## REQUIRED TASK
Rewrite the records below, swapping every "screenshot" for "capture" and leaving everything else unchanged.

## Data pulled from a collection
--------------------------------------------------

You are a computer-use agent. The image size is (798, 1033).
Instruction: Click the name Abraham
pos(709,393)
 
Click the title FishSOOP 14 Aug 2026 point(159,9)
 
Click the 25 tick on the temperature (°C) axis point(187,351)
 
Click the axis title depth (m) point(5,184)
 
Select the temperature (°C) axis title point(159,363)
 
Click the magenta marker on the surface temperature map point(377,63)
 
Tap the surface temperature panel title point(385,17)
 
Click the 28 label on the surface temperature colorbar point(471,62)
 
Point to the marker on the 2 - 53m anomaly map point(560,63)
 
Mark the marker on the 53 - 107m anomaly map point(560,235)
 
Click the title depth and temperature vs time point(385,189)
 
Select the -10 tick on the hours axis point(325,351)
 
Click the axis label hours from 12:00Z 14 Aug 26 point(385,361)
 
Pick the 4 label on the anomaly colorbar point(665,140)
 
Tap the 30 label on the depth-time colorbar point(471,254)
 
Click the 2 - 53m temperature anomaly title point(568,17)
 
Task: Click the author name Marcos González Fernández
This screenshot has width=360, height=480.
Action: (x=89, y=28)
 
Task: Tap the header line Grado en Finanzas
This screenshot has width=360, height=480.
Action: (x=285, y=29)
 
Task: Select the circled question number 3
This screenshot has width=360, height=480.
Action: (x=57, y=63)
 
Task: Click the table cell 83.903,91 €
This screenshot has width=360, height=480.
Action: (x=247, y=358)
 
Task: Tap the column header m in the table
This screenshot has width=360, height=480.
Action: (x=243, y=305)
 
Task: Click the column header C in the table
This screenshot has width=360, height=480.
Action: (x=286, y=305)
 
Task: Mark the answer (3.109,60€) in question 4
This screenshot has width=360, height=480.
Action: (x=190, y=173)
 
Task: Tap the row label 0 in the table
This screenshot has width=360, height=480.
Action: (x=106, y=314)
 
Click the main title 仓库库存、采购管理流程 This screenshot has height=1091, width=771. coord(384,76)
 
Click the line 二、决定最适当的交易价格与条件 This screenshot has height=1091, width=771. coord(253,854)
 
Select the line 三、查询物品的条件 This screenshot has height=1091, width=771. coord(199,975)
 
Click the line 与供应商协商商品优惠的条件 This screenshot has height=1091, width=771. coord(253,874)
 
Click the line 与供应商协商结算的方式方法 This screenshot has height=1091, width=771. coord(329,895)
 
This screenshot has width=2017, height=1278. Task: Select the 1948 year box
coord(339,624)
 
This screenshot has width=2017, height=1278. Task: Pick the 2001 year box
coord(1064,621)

--------------------------------------------------

## RESPONSE FOR THIS EXERCISE
You are a computer-use agent. The image size is (798, 1033).
Instruction: Click the name Abraham
pos(709,393)
 
Click the title FishSOOP 14 Aug 2026 point(159,9)
 
Click the 25 tick on the temperature (°C) axis point(187,351)
 
Click the axis title depth (m) point(5,184)
 
Select the temperature (°C) axis title point(159,363)
 
Click the magenta marker on the surface temperature map point(377,63)
 
Tap the surface temperature panel title point(385,17)
 
Click the 28 label on the surface temperature colorbar point(471,62)
 
Point to the marker on the 2 - 53m anomaly map point(560,63)
 
Mark the marker on the 53 - 107m anomaly map point(560,235)
 
Click the title depth and temperature vs time point(385,189)
 
Select the -10 tick on the hours axis point(325,351)
 
Click the axis label hours from 12:00Z 14 Aug 26 point(385,361)
 
Pick the 4 label on the anomaly colorbar point(665,140)
 
Tap the 30 label on the depth-time colorbar point(471,254)
 
Click the 2 - 53m temperature anomaly title point(568,17)
 
Task: Click the author name Marcos González Fernández
This capture has width=360, height=480.
Action: (x=89, y=28)
 
Task: Tap the header line Grado en Finanzas
This capture has width=360, height=480.
Action: (x=285, y=29)
 
Task: Select the circled question number 3
This capture has width=360, height=480.
Action: (x=57, y=63)
 
Task: Click the table cell 83.903,91 €
This capture has width=360, height=480.
Action: (x=247, y=358)
 
Task: Tap the column header m in the table
This capture has width=360, height=480.
Action: (x=243, y=305)
 
Task: Click the column header C in the table
This capture has width=360, height=480.
Action: (x=286, y=305)
 
Task: Mark the answer (3.109,60€) in question 4
This capture has width=360, height=480.
Action: (x=190, y=173)
 
Task: Tap the row label 0 in the table
This capture has width=360, height=480.
Action: (x=106, y=314)
 
Click the main title 仓库库存、采购管理流程 This capture has height=1091, width=771. coord(384,76)
 
Click the line 二、决定最适当的交易价格与条件 This capture has height=1091, width=771. coord(253,854)
 
Select the line 三、查询物品的条件 This capture has height=1091, width=771. coord(199,975)
 
Click the line 与供应商协商商品优惠的条件 This capture has height=1091, width=771. coord(253,874)
 
Click the line 与供应商协商结算的方式方法 This capture has height=1091, width=771. coord(329,895)
 
This capture has width=2017, height=1278. Task: Select the 1948 year box
coord(339,624)
 
This capture has width=2017, height=1278. Task: Pick the 2001 year box
coord(1064,621)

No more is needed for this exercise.